Le recensioni presenti sul numero rappresentano invece l’immediato presente, con il DLC di Elden Ring che si conferma imperdibile, ma anche sorprese come l’action ibrido Kunitsu-Gami Path of Goddess, una forma finalmente tecnicamente degna per Shin Megami Tensei V: Vengeance e ritorni graditi ed eccellenti, come quello di Riven. Questo senza nulla togliere agli ottimi TecnoTGM e Time Machine, rispettivamente dedicati alle novità da Intel e la seconda parte della storia di Sir-Tech, il nuovo dossier sullo scenario degli emulatori dopo il MAME, emozionante e controverso in un sol colpo, o la magistrale chiusura di rivista con il TGM Incontra Franco Beck Peccoz, sound designer che ha a lungo collaborato, tra gli altri, con gli altrettanto eccellenti Mimimi Games, che purtroppo hanno dovuto chiudere recentemente i battenti. Ed ecco l’altra faccia del presente dei videogiochi: specie negli ultimi anni, dopo la sbornia d’affari sotto Covid, non è passato un giorno senza vedere ottimi sviluppatori scendere a decine, a volte a centinaia, i gradini di grandi e medie aziende d’intrattenimento elettronico con gli scatoloni in mano.

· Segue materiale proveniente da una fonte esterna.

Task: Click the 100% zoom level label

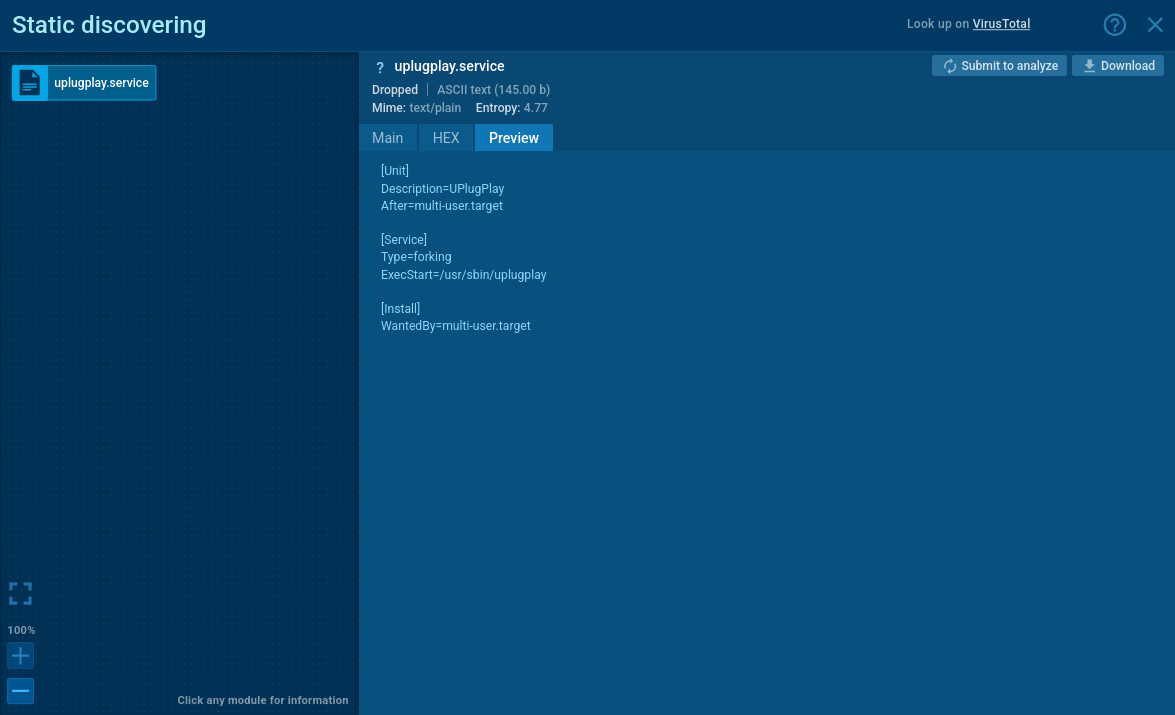Action: tap(21, 630)
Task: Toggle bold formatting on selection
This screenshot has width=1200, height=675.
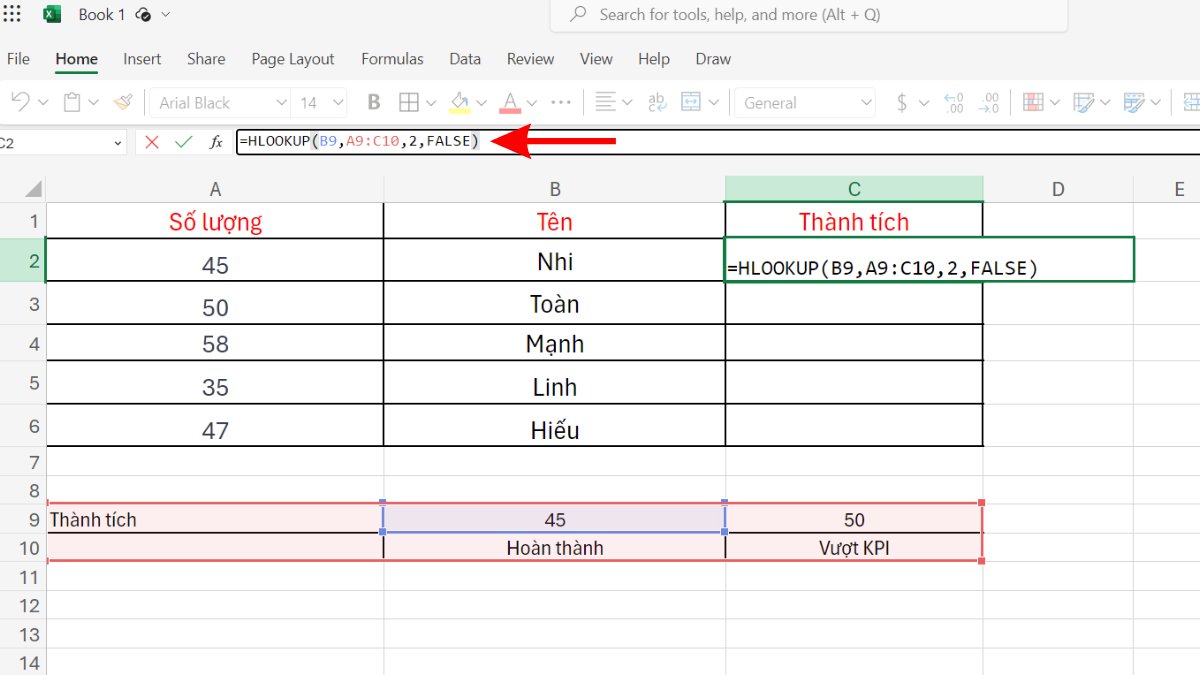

Non a caso ho parlato implicitamente delle dimensioni economiche di queste compagnie: da un lato, modelli di TriplaA che solo in pochi e selezionatissimi casi hanno la forza per reggere l’immane impegno, e comunque non senza crunch, dall’altro manager e producer succhiasangue che si sono agganciati a piccoli studi di talento, promettendo le stelle salvo tirarle giù alle prime difficoltà, senza nemmeno pagarne personalmente le infauste conseguenze. E, badate bene, ho più paura del perdurare di simili pratiche, di un vecchio modo di concepire open world, GaaS o MMO che talvolta resistono un paio di mesi, rispetto ai decantati timori sulle IA. Le Intelligenze Artificiali diverranno un insostituibile strumento, non solo per questioni grafiche e/o strutturali del gameplay ma anche per rendere più realistici gli NPC, a fronte dell’importanza estrema che il talento dei developer che le usano e le intrecciano continuerà ad avere. Poi, beh, se finirà tutto in vacca per ragioni di IA belliche, come nel mio amato Second Variety di Philip K. Dick, universi e dettami “apocrifi” come quelli di John Connor ci hanno già insegnato come resistere. E comunque non sarà colpa dei videogiochi.